Гольдентрихт отворил дверь. Он был босиком, в трусах и в майке. Судя по его встрепанным волосам, бледному лицу и кругам под глазами, а также по запаху перегара, он мучился жесточайшим похмельем. Он провел меня на кухню, долго пил воду, но потом, очевидно, решил, что просто поставить мне в ведомость “хорошо” и расписаться будет как-то неприлично. И поэтому полчаса, не меньше, разговаривал со мной – да, представьте себе – о марксистко-ленинской эстетике. Он всё время пил воду, отдувался и громко икал. “Маркс сказал, что художественным символом феодального общества является ветряная мельница. Вы меня поняли?” – “Да, да! – сказал я, – Конечно, понял. Кругом мельницы, – вторил ему я. – Голландские пейзажи, и английские тоже”. – “И Дон Кихот! – продолжал он. – Дон Кихот ведь тоже боролся с мельницами. Тут ведь есть какой-то особый смысл”. – “Да, да, – кивал я. – Конечно. А не кажется ли вам, Семен Семенович, что борьба Дон Кихота с ветряными мельницами – это атака на эстетику феодализма?” – “Занятно! – воскликнул Семен Семенович. – Весьма концептуально! Но, разумеется, атака не со стороны буржуазных художественных форм. Буржуазии тогда еще не было, тем более в Испании. Это внутренний кризис феодальной эстетики! – обрадовался он, встал, налил себе пятый, наверное, стакан воды из-под крана. Выпил. Икнул. – Об этом стоит поразмыслить. А вот эстетическим символом капитализма, сказал Маркс, является, разумеется…” – “Фабричная труба!” – сказал я. “Ну, отчасти, – согласился Семен Семенович. – Маркс писал, что паровая машина.
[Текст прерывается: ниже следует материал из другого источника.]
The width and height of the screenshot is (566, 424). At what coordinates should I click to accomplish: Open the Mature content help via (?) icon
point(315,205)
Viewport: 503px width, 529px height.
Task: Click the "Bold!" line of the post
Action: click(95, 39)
Но в общем-то, большой разницы нет. Но вот что станет эстетическим символом нашей эпохи? Неужели атомный гриб?” – “Не дай бог!” – я всплеснул руками. “Ну тогда электронно-счетная машина!” – сказал он. “Вот именно! – обрадовался я. – Совсем другое дело!” – “Давайте ведомость, – вздохнул Семен Семенович. – Я бы, конечно, с удовольствием поставил вам пятерку. Но, вы знаете, как-то неприлично”. – “Ерунда! – воскликнул я. – Подумаешь!” – “Нет, нет, нет, – грустно сказал он. – Мы с Еленой Ивановной уже договорились”.
Такси я, разумеется, отпустил. А то бы вообще не знаю, как рассчитывался. А когда приехал домой, то есть к Гасе, в ее квартиру, то увидел, что она ждет меня в постели, и это было прекрасно.